While the thousands in attendance at Cheyenne Frontier Days Park stared at the cowgirl on horseback holding the American flag during the National Anthem, Cole Reiner rocked on his feet and stared at his opponent. And as the bombs burst in the air, the Kaycee native settled into his zone at Chute 5.
This was his first appearance at the Daddy Of ‘Em All. He came in free of expectations. He simply wanted to get his name out in the open. And yet, on the final day of the 123rd edition of the World’s Largest Rodeo, the bareback rider cinched his rig to Korkow Rodeo’s Feather Fluffer with a chance at immortality. Just get your mark out, he thought.
“This is my first time here and it was exciting just to be here for the first round,” Reiner said. “To come back for the short round on Sunday and ride against these guys on these great horses is awesome. There’s nothing like it that I’ve been to yet. This is the biggest stage of rodeo I’ve been at so far. It’s really cool.”

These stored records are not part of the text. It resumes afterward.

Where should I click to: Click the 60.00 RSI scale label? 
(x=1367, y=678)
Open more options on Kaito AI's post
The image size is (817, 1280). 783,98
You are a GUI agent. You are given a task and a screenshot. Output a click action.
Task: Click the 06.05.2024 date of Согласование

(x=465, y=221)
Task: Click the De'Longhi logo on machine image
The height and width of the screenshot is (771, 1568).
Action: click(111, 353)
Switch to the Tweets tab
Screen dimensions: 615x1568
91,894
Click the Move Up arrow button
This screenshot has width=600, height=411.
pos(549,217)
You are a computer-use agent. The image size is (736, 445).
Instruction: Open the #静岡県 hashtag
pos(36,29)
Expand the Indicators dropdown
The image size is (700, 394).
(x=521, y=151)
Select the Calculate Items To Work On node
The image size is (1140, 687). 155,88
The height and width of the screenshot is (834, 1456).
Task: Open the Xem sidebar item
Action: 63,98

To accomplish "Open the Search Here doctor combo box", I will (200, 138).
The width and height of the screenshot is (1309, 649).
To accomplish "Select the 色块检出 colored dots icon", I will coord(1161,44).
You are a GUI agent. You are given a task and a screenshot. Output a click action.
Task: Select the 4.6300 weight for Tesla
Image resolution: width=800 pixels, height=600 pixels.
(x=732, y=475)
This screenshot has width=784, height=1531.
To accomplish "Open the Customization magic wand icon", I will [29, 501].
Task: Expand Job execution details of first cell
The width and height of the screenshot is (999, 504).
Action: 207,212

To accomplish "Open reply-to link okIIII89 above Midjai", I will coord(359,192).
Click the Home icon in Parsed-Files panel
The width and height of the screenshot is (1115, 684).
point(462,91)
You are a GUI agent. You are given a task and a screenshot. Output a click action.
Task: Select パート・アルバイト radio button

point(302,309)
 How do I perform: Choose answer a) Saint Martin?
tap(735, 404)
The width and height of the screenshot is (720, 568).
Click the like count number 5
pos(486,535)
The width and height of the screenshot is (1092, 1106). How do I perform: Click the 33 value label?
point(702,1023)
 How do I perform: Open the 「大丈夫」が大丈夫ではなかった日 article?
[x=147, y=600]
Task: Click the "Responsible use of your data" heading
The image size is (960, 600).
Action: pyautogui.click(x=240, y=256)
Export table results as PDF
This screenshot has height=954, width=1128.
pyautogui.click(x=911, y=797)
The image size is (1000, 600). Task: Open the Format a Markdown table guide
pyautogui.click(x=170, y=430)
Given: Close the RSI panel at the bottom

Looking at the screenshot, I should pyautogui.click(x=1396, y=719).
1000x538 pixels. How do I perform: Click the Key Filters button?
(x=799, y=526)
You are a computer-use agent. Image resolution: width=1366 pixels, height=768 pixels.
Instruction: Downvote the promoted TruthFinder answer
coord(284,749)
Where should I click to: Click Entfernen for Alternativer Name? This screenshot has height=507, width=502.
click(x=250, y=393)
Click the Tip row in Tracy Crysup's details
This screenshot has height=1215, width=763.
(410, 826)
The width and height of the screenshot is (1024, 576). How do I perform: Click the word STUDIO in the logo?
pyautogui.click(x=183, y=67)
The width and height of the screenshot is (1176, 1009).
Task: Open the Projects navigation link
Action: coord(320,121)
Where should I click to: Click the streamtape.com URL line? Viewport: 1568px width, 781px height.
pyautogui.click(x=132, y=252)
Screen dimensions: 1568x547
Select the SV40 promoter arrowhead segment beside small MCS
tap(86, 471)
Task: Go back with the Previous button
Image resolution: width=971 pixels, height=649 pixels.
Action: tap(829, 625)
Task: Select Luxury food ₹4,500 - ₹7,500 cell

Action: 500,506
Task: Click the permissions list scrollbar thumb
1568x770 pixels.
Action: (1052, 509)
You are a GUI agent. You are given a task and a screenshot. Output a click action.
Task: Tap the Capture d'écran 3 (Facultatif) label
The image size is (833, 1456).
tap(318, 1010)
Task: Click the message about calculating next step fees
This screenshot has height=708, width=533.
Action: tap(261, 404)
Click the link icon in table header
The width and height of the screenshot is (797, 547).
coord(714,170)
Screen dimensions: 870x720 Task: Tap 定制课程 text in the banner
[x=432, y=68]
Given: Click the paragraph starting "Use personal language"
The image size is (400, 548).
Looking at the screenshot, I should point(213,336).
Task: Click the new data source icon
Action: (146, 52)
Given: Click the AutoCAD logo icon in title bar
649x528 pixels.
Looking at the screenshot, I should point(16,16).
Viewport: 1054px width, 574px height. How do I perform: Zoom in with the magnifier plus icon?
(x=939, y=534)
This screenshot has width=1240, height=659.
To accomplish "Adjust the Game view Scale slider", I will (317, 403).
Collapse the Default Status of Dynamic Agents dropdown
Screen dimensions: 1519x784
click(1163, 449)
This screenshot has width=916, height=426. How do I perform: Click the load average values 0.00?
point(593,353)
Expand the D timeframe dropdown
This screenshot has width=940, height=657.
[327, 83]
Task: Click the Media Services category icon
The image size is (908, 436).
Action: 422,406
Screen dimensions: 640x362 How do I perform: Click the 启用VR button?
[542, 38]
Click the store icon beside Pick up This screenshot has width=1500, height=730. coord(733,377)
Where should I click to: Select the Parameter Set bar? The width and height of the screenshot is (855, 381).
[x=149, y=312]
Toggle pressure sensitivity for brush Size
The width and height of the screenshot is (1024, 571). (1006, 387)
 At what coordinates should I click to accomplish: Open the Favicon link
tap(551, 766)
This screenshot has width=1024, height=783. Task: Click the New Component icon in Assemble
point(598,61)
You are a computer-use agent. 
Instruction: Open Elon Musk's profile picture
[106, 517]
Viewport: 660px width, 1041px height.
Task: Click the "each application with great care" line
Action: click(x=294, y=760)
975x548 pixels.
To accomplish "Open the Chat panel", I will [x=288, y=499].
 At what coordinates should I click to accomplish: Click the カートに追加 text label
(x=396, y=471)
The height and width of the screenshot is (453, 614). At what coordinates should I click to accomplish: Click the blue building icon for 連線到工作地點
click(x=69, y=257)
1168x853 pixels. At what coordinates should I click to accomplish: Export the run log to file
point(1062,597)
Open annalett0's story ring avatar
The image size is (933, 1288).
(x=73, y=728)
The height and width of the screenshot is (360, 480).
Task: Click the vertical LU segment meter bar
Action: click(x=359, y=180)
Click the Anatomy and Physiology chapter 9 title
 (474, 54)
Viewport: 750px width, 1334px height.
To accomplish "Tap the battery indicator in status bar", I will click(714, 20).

That final ride didn’t go as well as he hoped. Just over halfway through his ride Reiner dropped his left hand and momentarily lost composure.
He regrouped and finished the ride to earn a 77.5, good enough for an 11th-place finish among some of the world’s best riders.
“I flanked on that arm a little bit and I knew I missed ‘er up,” he admitted. “But I was trying to get back to where I was. I kind of finished her a little better — I kind of bobbled her in the middle but finishing every ride strong is important and that’s what I was trying to do.”
While disappointing, that ride didn’t detract from the surreal experience. He held little vision for how his week would go before either of his 82-point rides in the quarterfinals and semifinals. He certainly didn’t foresee himself double-tapping his heavily-wrapped right arm before buttoning his white Wrangler shirt under his cream-colored vest and stepping to the chutes for a Sunday afternoon ride.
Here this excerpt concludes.